For Writers
Skolay lets you hold leisurely voice-only office hours without having to give out personal info, send emails, or reconcile schedules. Earn or raise money, or talk for free on your own terms. Embed links to your Skolay profile wherever you like (inside your articles, social media blurbs, webinar invites, website bios, etc.), to open the door to great conversations with your readers.
For Readers
Skolay gives you the chance to talk 1:1 with the writers you love (we call them Fellows). Book a personal voice-call right from a Fellow's calendar.
For All
What can you do on Skolay that you can't do elsewhere?

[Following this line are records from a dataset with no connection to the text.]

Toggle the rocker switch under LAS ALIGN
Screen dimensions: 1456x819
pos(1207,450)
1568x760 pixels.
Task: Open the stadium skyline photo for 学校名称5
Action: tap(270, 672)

The magic of Skolay comes from our obsession with how 1:1 conversations can be encouraged on the basis of existing forms of content and engagement which have untapped value as catalysts for conversation. While the elements of Skolay are pretty simple—browsing, scheduling, calling, payment—combining these in the service of 1:1 conversations means that while on Skolay you can always be assured of three things:
1. Everyone you see is receptive to talking with new people like you.
2. If you’re unable to talk with the person you’ve come for, we’ll do our level best to help you have another great conversation.

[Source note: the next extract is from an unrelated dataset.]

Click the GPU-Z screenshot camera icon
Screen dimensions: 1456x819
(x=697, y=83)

3. On Skolay, you won’t feel the confusion and anxiety that naturally accompanies reaching out on multi-purpose platforms.
Why is Skolay for 1:1 conversations only?

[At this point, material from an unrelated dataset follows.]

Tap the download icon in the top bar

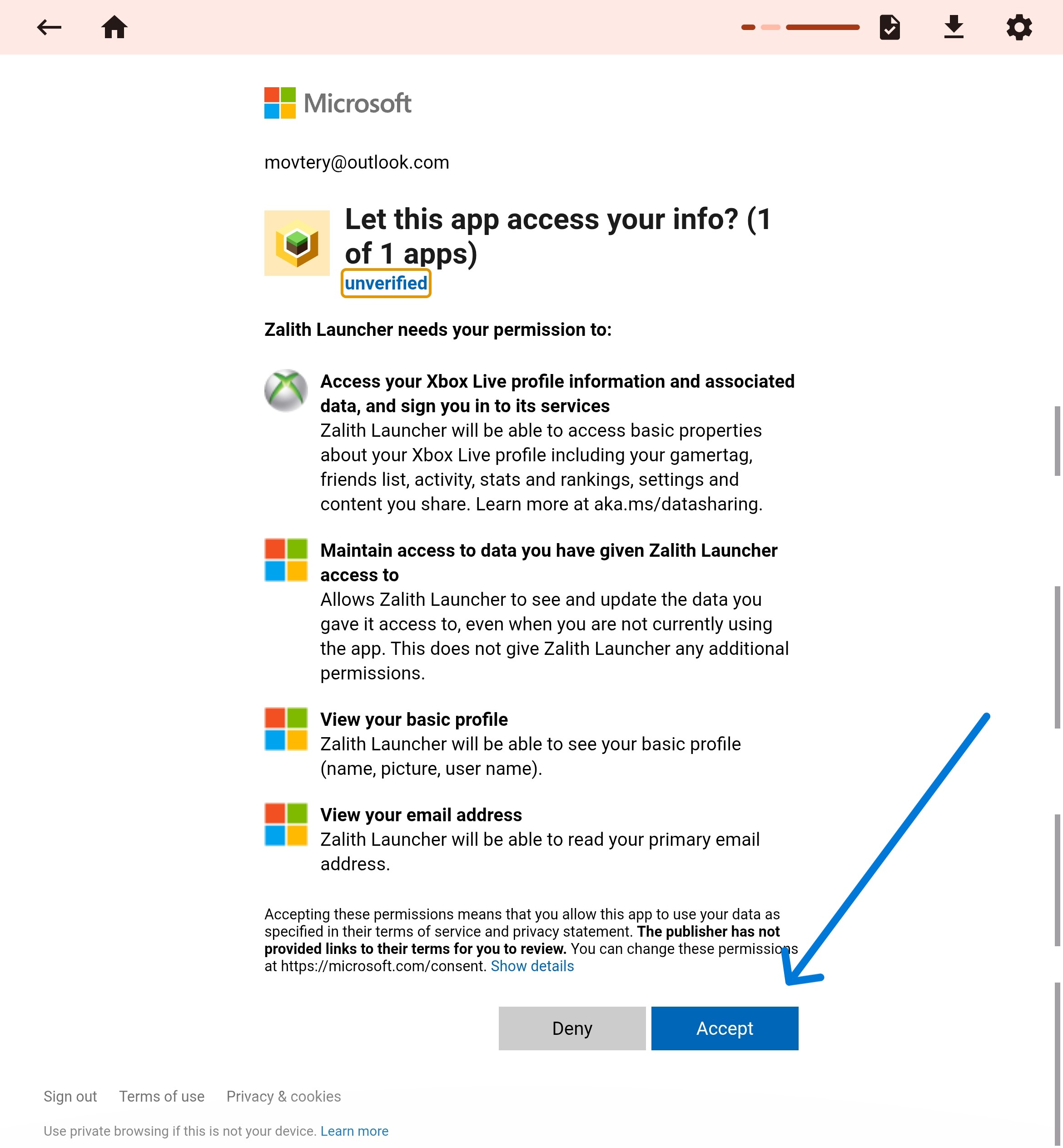coord(954,27)
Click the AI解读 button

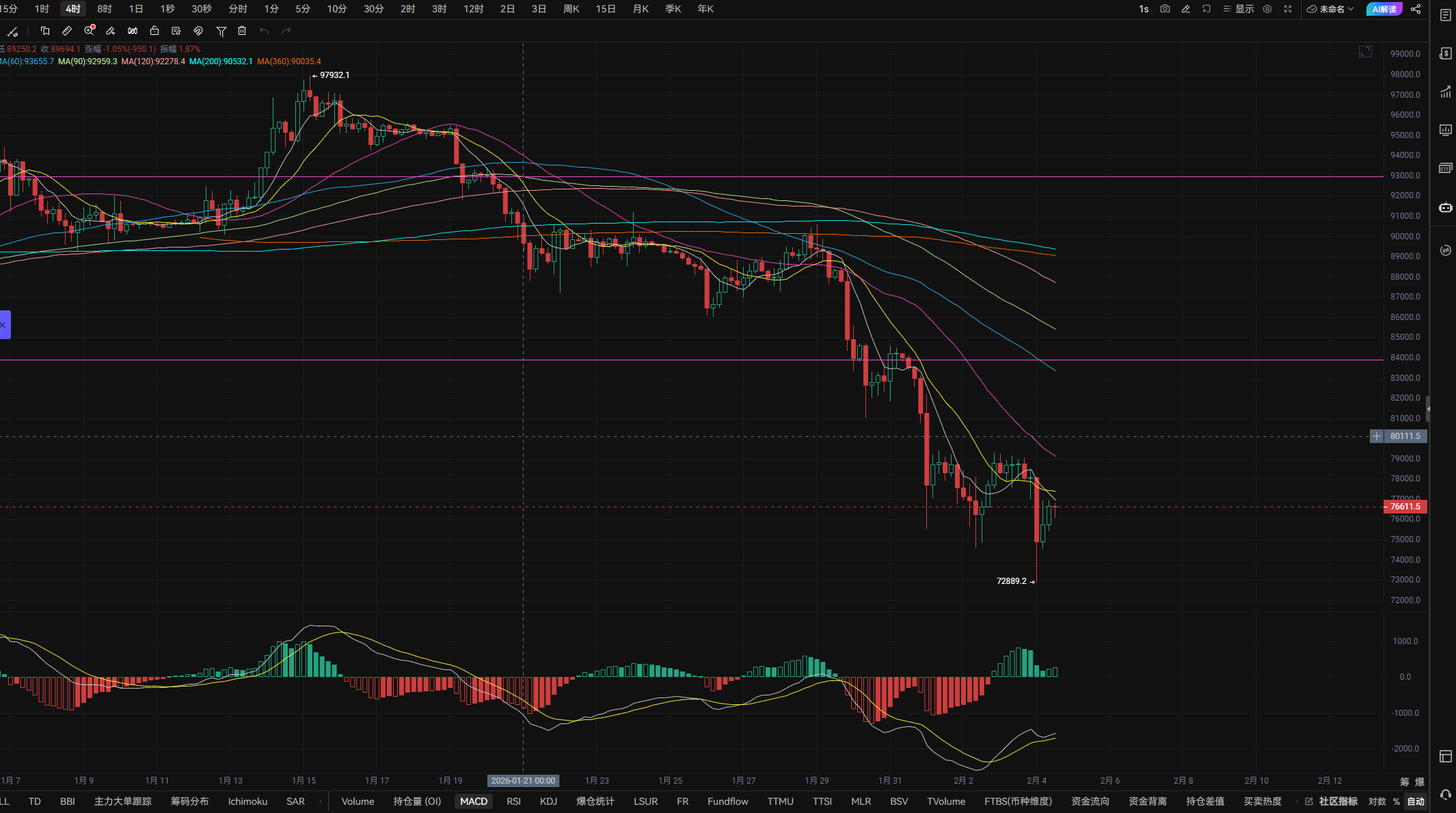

Because only by respecting this constraint can we stay faithful to our unconventional aspiration: to create the least passive platform in the world.
Why is such a platform needed today?
“Every invention creates new needs, but the biggest needs are not for new or more advanced versions of the last invention but for solutions to the social problems the last invention created.”  
-Philip Slater, The Pursuit of Loneliness, 1970​
Since most recent inventions promote passive engagement, new ones are needed to help us reclaim more purposeful lives. We believe more meaningful engagement starts with more active dialogue.
What are some of the big barriers to out-of-network conversation?
●  People are reluctant to publicly disclose personal information, particularly phone numbers.​
●  Email is often impersonal, inefficient, and overly formal. Inboxes are easily cluttered, occasionally misdirect messages to spam, and are hard to organize for specific functions outside ordinary work-flows.
●  Cold calling is intimidating if you don’t even know whether the person on the other end is interested in talking.